Wegner-Houghton equation and derivative expansion

TL;DR

This paper investigates the derivative expansion in the Exact Renormalization Group framework for scalar theories, deriving coupled equations for potential and kinetic terms, and numerically analyzing the anomalous dimension at non-Gaussian fixed points.

Contribution

It introduces a coupled differential equation approach for potential and kinetic functions in the derivative expansion, including new approximations for the kinetic term's flow.

Findings

Sharp and smooth cut-offs yield identical results.

Two different approximations for the kinetic coefficient Z_k are proposed.

Numerical analysis determines the anomalous dimension at non-Gaussian fixed points.

Abstract

We study the derivative expansion for the effective action in the framework of the Exact Renormalization Group for a single component scalar theory.
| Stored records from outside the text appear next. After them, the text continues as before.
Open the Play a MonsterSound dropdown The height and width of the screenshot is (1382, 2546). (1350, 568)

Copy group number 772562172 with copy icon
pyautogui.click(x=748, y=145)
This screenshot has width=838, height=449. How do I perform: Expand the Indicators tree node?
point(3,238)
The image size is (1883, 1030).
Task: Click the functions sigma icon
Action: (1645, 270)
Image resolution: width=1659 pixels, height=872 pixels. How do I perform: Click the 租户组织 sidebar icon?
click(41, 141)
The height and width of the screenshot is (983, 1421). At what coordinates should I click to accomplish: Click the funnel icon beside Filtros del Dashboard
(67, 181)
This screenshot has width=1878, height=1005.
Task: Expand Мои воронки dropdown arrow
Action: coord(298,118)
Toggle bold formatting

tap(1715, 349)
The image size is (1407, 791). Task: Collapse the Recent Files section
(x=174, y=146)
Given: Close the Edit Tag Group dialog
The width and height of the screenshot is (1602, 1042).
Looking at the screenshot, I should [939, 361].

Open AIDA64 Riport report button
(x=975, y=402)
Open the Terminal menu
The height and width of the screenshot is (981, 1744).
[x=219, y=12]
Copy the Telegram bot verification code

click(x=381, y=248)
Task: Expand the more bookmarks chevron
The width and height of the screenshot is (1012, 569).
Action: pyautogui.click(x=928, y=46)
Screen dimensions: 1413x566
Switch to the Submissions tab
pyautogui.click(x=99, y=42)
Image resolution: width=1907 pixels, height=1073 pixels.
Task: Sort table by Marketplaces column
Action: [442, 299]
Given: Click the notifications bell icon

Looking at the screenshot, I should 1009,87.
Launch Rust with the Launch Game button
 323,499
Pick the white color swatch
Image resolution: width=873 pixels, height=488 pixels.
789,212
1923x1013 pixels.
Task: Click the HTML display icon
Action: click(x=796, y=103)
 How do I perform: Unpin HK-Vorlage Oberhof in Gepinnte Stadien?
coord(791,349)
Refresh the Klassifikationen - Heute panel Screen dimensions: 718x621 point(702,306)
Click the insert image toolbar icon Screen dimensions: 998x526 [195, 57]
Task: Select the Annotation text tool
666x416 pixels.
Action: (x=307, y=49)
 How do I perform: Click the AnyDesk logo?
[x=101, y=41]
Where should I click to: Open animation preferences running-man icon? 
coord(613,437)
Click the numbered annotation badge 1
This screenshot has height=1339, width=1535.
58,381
By truncating the expansion to the first two terms, the potential $U_k$ and the kinetic coefficient $Z_k$, our analysis suggests that a set of coupled differential equations for these two functions can be established under certain smoothness conditions for the background field and that sharp and smooth cut-off give the same result. In addition we find that, differently from the case of the potential, a further expansion is needed to obtain the differential equation for $Z_k$, according to the relative weight between the kinetic and the potential terms. As a result, two different approximations to the $Z_k$ equation are obtained. Finally a numerical analysis of the coupled equations for $U_k$ and $Z_k$ is performed at the non-gaussian fixed point in $D<4$ dimensions to determine the anomalous dimension of the field.